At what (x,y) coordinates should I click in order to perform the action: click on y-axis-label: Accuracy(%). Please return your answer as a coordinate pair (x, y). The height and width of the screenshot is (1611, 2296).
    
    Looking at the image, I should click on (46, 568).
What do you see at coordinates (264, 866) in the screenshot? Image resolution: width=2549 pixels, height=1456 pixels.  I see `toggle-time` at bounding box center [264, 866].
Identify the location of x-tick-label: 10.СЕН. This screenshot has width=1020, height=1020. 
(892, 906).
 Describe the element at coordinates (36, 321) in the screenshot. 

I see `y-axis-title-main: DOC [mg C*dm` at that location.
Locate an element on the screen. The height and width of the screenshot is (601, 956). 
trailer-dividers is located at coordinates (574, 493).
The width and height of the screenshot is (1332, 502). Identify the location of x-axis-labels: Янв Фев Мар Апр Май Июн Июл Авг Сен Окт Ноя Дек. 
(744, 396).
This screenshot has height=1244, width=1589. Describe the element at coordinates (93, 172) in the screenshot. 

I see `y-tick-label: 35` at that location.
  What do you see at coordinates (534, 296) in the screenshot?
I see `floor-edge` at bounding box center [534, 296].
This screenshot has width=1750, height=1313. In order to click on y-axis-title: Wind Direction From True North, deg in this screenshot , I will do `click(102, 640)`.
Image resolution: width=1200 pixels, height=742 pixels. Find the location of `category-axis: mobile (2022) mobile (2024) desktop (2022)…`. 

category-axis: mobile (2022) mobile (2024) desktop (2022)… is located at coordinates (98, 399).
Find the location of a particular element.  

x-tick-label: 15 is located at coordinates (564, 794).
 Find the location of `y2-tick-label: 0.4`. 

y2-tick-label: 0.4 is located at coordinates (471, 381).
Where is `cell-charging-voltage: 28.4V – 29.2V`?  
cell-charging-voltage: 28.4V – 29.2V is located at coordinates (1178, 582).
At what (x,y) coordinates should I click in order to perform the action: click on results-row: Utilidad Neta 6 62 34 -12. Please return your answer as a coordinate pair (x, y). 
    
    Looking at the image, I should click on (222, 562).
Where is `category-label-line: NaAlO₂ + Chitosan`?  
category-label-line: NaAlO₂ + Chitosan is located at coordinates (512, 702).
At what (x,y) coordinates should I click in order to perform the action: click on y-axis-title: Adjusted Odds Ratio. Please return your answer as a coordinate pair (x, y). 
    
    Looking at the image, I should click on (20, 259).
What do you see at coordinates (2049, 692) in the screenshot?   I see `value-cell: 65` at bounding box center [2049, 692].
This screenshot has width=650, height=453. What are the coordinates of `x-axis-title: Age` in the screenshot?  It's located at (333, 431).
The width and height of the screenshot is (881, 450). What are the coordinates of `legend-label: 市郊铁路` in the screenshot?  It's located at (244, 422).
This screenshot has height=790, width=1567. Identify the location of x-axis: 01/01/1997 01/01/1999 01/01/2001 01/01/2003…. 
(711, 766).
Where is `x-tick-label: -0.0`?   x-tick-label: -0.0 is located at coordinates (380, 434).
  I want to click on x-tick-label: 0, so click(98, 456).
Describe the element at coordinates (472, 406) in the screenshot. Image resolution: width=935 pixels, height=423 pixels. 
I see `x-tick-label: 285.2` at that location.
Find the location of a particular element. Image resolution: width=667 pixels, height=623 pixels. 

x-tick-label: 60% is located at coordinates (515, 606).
---*---
* _課題_: 上の記録を、すべての箇所で「coordinate pair」を「pair of numbers」に置き換えて書き直しなさい。それ以外の部分は一切変えないこと。

* _解答欄_:
At what (x,y) coordinates should I click in order to perform the action: click on y-axis-label: Accuracy(%). Please return your answer as a pair of numbers (x, y). The height and width of the screenshot is (1611, 2296).
    
    Looking at the image, I should click on (46, 568).
What do you see at coordinates (264, 866) in the screenshot? Image resolution: width=2549 pixels, height=1456 pixels.  I see `toggle-time` at bounding box center [264, 866].
Identify the location of x-tick-label: 10.СЕН. This screenshot has width=1020, height=1020. 
(892, 906).
 Describe the element at coordinates (36, 321) in the screenshot. 

I see `y-axis-title-main: DOC [mg C*dm` at that location.
Locate an element on the screen. The height and width of the screenshot is (601, 956). 
trailer-dividers is located at coordinates (574, 493).
The width and height of the screenshot is (1332, 502). Identify the location of x-axis-labels: Янв Фев Мар Апр Май Июн Июл Авг Сен Окт Ноя Дек. 
(744, 396).
This screenshot has height=1244, width=1589. Describe the element at coordinates (93, 172) in the screenshot. 

I see `y-tick-label: 35` at that location.
  What do you see at coordinates (534, 296) in the screenshot?
I see `floor-edge` at bounding box center [534, 296].
This screenshot has width=1750, height=1313. In order to click on y-axis-title: Wind Direction From True North, deg in this screenshot , I will do `click(102, 640)`.
Image resolution: width=1200 pixels, height=742 pixels. Find the location of `category-axis: mobile (2022) mobile (2024) desktop (2022)…`. 

category-axis: mobile (2022) mobile (2024) desktop (2022)… is located at coordinates (98, 399).
Find the location of a particular element.  

x-tick-label: 15 is located at coordinates (564, 794).
 Find the location of `y2-tick-label: 0.4`. 

y2-tick-label: 0.4 is located at coordinates (471, 381).
Where is `cell-charging-voltage: 28.4V – 29.2V`?  
cell-charging-voltage: 28.4V – 29.2V is located at coordinates (1178, 582).
At what (x,y) coordinates should I click in order to perform the action: click on results-row: Utilidad Neta 6 62 34 -12. Please return your answer as a pair of numbers (x, y). 
    
    Looking at the image, I should click on (222, 562).
Where is `category-label-line: NaAlO₂ + Chitosan`?  
category-label-line: NaAlO₂ + Chitosan is located at coordinates (512, 702).
At what (x,y) coordinates should I click in order to perform the action: click on y-axis-title: Adjusted Odds Ratio. Please return your answer as a pair of numbers (x, y). 
    
    Looking at the image, I should click on (20, 259).
What do you see at coordinates (2049, 692) in the screenshot?   I see `value-cell: 65` at bounding box center [2049, 692].
This screenshot has width=650, height=453. What are the coordinates of `x-axis-title: Age` in the screenshot?  It's located at (333, 431).
The width and height of the screenshot is (881, 450). What are the coordinates of `legend-label: 市郊铁路` in the screenshot?  It's located at (244, 422).
This screenshot has height=790, width=1567. Identify the location of x-axis: 01/01/1997 01/01/1999 01/01/2001 01/01/2003…. 
(711, 766).
Where is `x-tick-label: -0.0`?   x-tick-label: -0.0 is located at coordinates (380, 434).
  I want to click on x-tick-label: 0, so click(98, 456).
Describe the element at coordinates (472, 406) in the screenshot. Image resolution: width=935 pixels, height=423 pixels. 
I see `x-tick-label: 285.2` at that location.
Find the location of a particular element. Image resolution: width=667 pixels, height=623 pixels. 

x-tick-label: 60% is located at coordinates (515, 606).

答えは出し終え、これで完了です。